Uhm excuse me? I never said that people who keep their dogs outside consider their dogs not apart of their families. I literally said something a person I know said meaning that our pets are like our families?!?!? I can not believe everyone is getting THIS worked up over it. I am sorry if I offended anyone, I was not meaning to.


----------



## GSDLover2000 (Jul 9, 2013)

selzer said:


> Whatsamatter, don't like feeling judged?
> 
> When you say we should treat dogs the way we want to be treated, then, than you are saying we should treat canines the way that humans would want to be treated. If I am eating a nice bar of chocolate, I don't think I would like it if someone came up and took it away from me. I suppose if my dog is eating a bar of chocolate, I should just go ahead and let them, because I should be treating them the way I would want to be treated. And the list goes on and on and on.


You guys are very harsh. I am perfectly fine with being judged... I just feel you guys got worked up over my comment. All I was meaning to say was I feel dogs are like our family. I didn't say if you keep yours dogs outside that you hate them or to feed them chocolate and grapes just because we eat them. Me saying that they should be inside because they are like family didn't mean treat them like humans. So that is your fault you decided that is what I meant. I did not mean to cause offense, I simply stated my opinion which you all took the wrong way. If you still feel what I said was wrong than that is your problem. Thanks


----------



## KZoppa (Aug 14, 2010)

All of MY dogs have been inside dogs. They don't care to be outside without me with them. Plus it gets way too hot here to be outside for long and they have fur so I know they're more uncomfortable with excessive heat than I am. 

I've never understood the point in having an outside dog except for a lazy owner who didn't want to bother with potty training or training at all really. Add in the fact GSDs do better with their people than separated from them. Plus my dogs being inside dogs only outside to potty and under my supervision keeps them better protected from the idiots who would poison them because they just don't like dogs or would steal them for bait dogs.

My dogs are pretty much wherever I am. If i'm inside, so are they. If i'm outside, so are they.


----------



## Rbeckett (Jun 19, 2013)

I'm in the 5% group. That's weird because I have done everything I can think of to invite my girl into the house, but no matter what I offer she prefers to be outside rollicking in the acreage. Any ideas to make being an inside dog higher value than outside? I would much prefer that she was an inside dog, but when she came to us that was one of the quirks that we knew she had so we were prepared to work on that and an eating issue. We resolved the eating issue in one meal and have not had a moments problem since, but getting her to come inside and stay has been a real trying issue.
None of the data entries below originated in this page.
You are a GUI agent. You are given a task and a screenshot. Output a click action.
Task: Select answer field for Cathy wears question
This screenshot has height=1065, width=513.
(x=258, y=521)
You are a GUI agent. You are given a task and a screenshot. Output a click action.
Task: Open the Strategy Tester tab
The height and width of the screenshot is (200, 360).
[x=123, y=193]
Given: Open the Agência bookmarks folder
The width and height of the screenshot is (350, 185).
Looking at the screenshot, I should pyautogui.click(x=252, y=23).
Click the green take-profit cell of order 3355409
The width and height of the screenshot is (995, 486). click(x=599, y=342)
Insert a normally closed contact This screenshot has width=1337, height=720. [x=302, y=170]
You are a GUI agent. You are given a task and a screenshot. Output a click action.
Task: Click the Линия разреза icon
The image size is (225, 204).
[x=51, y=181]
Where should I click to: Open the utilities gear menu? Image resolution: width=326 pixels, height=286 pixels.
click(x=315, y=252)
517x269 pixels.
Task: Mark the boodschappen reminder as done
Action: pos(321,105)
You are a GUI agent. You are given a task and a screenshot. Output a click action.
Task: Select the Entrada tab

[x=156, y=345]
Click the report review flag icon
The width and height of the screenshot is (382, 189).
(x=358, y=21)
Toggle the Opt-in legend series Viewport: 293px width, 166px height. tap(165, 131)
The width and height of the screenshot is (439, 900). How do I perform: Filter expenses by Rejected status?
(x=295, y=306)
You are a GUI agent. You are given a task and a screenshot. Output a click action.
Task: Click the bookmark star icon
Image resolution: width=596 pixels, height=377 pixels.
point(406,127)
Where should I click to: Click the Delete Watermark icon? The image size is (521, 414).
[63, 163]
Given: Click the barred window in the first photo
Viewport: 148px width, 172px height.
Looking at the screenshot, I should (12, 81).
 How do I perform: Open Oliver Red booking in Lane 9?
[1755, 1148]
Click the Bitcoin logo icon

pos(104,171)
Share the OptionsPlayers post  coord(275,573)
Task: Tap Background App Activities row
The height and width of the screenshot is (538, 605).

If we block the dog door and keep her inside she will get on the couch and lay down with me for a couple of hours, but when she decides she wants to go out she paces and whines incessantly till one of us lets her out. I am open to any suggestions anyone may have to offer, since I am about out of ideas and tricks to try. Thanks

Wheelchair Bob


----------



## sparra (Jun 27, 2011)

KZoppa said:


> I've never understood the point in having an outside dog except for a lazy owner who didn't want to bother with potty training or training at all really. Add in the fact GSDs do better with their people than separated from them.


Hows the view from up there on that high horse.....


----------



## JanaeUlva (Feb 5, 2011)

I live on a 3 acre farm that allows me to have a fenced in area attached to the house that is accessible thru a doggy door. Minka loves being able to lay out on the deck and watch the world go by. She spends a good part of the day outside. However, we do a lot of training and activities so her outside time is her resting and it in no way takes the place of interactive exercise/training with my dog. Where I live is safe (no pedestrian traffic) and I lock gates if I'm not home.


Sent from Petguide.com Free App


----------



## dpc134 (Jan 14, 2013)

KZoppa said:


> I've never understood the point in having an outside dog except for a lazy owner who didn't want to bother with potty training or training at all really. Add in the fact GSDs do better with their people than separated from them. Plus my dogs being inside dogs only outside to potty and under my supervision keeps them better protected from the idiots who would poison them because they just don't like dogs or would steal them for bait dogs.


This is a new one. Outside dog owners are lazy, that is why we keep our dogs outside. lol 
How do you know that ouside dogs are "seperated" from their owners more than inside dogs? Do you think that sitting on the couch watching TV is spending time with your inside dog? 
It sounds like your dogs could use a little free time without you being with them every second. Too bad they can't spend time outside and just be dogs. I feel sorry for them.


----------



## mharrisonjr26 (Feb 10, 2011)

GSDLover2000 said:


> Dogs are our family, would you make your mother sleep outside? That is what my best friend's mom used to say,* and I just think that is so true. Our pets are apart of our families and we should treat them the way we want to be treated.* Now if the dog prefers outdoors, that is a whole different story. I just think dogs should be inside with their families than outside alone it the heat or cold. As long as they get their daily outdoor time and exercise my dogs are fine inside. They just love being around us.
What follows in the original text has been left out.